Storditi, ci chiedemmo se qualcosa sarebbe cambiato se lo avessimo saputo prima. Se ora avessi avuto un cancro al seno o alle ovaie, l'avrei avuto prima? Altre sviste sono accadute ad altre famiglie?

(Ho scelto di sottopormi a mastectomie profilattiche e ovariectomie, e sono stato fortunato ad apprendere che, nonostante il ritardo, non avevo il cancro al seno o alle ovaie).

Lo shock non è finito qui. Mentre esaminavo i dati che mi avevano inviato, era chiaro che i ricercatori non avevano testato mio padre per la mutazione. Mia madre aveva avuto ragione: il test positivo era arrivato da lei. Aveva poco senso, ma i fatti erano fatti. Cominciammo a notificare i nostri parenti materni, sapendo che era ancora possibile che ci fosse un'altra mutazione da parte di papà.

Sebbene fosse troppo tardi per Bea, quelli di noi in famiglia con la mutazione ora hanno l'opportunità di gestire i nostri rischi di cancro in modi che non ha mai avuto.

Non c'è dubbio che quando l'istituto di ricerca ha identificato la mutazione in mia madre, avrebbe dovuto contattare i familiari che avevano acconsentito a partecipare.

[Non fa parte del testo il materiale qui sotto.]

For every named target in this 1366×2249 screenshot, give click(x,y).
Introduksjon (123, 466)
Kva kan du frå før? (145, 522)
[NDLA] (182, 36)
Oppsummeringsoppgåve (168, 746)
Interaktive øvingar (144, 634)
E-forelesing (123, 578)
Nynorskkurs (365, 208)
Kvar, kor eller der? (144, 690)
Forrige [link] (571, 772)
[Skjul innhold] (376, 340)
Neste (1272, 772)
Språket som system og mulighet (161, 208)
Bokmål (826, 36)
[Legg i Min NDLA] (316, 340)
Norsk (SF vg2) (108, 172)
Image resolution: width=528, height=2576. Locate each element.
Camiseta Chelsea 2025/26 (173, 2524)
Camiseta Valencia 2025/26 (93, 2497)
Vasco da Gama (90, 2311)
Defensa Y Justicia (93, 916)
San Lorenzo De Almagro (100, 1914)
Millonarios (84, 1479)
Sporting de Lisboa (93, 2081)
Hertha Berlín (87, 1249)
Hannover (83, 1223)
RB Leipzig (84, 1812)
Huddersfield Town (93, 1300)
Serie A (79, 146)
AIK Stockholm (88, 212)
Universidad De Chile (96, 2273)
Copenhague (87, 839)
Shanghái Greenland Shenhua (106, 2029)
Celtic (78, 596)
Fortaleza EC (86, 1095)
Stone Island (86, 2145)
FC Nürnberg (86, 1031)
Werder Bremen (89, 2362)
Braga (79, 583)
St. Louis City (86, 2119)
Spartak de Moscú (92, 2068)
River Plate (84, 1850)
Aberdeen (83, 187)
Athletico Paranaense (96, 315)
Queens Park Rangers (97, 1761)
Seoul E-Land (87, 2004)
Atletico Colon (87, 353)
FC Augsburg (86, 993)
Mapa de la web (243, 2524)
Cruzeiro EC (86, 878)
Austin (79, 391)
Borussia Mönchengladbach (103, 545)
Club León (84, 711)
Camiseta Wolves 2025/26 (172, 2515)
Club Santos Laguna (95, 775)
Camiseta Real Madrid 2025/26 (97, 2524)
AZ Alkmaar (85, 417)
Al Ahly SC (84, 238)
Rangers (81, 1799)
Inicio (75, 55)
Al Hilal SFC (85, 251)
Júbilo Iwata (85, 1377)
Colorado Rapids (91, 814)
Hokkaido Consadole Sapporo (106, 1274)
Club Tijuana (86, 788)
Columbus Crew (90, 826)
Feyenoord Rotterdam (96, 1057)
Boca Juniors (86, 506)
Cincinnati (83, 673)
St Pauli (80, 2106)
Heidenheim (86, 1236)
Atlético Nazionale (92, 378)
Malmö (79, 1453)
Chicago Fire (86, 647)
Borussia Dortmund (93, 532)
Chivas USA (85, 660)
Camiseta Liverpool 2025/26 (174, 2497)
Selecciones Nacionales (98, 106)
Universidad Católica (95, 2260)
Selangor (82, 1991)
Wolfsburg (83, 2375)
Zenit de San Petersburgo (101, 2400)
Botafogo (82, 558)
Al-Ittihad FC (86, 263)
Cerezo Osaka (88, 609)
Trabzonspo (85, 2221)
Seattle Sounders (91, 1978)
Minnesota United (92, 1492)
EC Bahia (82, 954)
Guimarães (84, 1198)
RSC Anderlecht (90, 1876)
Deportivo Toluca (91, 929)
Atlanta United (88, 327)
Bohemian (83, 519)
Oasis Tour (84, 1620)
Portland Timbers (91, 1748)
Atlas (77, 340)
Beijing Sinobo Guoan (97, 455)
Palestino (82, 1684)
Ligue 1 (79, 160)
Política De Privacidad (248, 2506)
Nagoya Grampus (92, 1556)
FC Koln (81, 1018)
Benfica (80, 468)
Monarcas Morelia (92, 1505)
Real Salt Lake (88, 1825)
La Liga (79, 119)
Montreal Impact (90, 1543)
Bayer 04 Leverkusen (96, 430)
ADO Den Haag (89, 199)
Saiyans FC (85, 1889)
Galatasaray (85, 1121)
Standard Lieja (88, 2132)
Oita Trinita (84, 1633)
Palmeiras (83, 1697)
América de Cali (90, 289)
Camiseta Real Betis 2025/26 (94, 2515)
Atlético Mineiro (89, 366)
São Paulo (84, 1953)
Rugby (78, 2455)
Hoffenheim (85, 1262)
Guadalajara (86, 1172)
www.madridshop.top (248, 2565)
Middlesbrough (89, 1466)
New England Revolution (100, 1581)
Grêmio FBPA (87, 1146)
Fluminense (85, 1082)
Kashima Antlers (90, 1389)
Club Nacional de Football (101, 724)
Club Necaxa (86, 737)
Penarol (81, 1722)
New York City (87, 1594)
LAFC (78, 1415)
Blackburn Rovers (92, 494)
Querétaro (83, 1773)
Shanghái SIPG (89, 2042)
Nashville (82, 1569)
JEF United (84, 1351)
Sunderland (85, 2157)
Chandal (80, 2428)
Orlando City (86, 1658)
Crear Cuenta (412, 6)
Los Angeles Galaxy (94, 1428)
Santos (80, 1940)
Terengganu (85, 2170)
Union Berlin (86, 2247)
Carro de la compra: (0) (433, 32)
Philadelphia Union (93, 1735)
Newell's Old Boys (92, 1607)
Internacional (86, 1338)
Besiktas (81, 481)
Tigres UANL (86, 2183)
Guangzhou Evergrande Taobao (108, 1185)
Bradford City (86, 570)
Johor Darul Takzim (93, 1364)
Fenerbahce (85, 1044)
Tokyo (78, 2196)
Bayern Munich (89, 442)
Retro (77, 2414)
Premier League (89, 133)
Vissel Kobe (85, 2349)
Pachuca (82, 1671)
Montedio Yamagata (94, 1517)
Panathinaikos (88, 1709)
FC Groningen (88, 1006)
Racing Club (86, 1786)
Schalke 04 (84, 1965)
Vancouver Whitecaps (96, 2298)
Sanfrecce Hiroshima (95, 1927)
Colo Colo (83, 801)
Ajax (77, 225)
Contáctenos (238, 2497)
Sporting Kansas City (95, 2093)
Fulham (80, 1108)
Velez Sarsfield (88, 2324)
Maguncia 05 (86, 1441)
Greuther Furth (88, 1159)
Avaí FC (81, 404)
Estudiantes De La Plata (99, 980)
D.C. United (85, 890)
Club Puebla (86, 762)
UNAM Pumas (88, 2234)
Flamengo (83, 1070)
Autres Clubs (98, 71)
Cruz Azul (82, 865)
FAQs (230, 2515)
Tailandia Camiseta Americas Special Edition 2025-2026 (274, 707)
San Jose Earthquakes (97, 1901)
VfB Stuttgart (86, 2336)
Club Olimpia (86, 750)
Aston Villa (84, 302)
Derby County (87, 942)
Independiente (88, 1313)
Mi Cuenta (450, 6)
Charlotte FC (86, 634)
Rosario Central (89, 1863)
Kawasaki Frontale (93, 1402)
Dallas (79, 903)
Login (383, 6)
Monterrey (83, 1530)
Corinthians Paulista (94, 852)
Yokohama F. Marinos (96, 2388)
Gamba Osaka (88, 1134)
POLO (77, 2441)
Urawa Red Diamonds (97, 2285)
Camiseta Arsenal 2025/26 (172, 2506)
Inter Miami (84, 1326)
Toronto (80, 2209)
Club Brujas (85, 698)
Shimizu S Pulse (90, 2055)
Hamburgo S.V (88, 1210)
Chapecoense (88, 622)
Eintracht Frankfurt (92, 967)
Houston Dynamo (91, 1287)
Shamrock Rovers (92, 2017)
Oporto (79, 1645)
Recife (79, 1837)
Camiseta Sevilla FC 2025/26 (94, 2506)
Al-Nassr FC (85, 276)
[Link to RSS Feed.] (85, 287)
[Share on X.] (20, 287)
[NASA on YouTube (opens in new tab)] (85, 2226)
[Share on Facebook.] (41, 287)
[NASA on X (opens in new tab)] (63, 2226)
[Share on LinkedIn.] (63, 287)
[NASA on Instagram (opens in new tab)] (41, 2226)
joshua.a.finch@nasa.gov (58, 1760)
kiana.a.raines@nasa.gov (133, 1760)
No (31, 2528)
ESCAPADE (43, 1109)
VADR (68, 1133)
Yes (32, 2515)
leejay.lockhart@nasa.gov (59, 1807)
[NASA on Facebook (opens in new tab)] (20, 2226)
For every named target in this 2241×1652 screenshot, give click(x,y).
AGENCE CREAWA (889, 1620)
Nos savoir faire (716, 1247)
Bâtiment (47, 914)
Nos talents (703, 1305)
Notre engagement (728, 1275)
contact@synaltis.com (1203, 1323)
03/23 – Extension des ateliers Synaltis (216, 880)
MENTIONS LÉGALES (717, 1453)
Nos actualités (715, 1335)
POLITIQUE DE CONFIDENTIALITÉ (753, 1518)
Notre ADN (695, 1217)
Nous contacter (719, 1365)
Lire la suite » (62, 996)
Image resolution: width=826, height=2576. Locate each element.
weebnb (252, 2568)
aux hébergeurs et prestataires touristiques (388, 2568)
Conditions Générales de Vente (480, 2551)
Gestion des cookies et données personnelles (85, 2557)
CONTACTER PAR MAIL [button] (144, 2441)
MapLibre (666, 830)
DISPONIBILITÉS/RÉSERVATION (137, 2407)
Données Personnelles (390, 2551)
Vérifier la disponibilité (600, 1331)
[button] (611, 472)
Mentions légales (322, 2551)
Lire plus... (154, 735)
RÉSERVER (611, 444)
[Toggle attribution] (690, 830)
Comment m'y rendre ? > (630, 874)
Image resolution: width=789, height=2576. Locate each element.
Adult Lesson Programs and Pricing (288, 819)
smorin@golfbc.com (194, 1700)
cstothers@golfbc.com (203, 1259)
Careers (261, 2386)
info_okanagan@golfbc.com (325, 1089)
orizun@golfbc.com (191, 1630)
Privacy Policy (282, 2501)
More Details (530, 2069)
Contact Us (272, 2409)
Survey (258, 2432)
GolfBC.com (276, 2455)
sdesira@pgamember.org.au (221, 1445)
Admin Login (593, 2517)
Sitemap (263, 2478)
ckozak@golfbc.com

Ma era anche la mia fiducia in "verità" che mi impediva di essere proattivo e di comunicare regolarmente con l'istituzione.

Avevo rischiato la mia vita perché avevo preferito rimanere beatamente disinformato per così tanto tempo. Ho fatto la scadenza grazie solo ad un grande partner, grande fortuna e grande cura genetica. Altri potrebbero perdere la scadenza a causa della sfortuna e, molto spesso, dell'assenza di cure genetiche.

Se io, un medico che ha perso una sorella di 38 anni al cancro, potessi evitare di cercare i dati, è facile vedere come altri potrebbero fare lo stesso. A volte, tutti abbiamo bisogno del sollievo della "verità". Ma quando si tratta della maggior parte delle decisioni sulla salute, conoscere è meglio che non sapere. La conoscenza consente scelte, scelte che possono migliorare e salvare vite.

Nota: una versione di questo saggio è stata originariamente pubblicata sul Washington Post.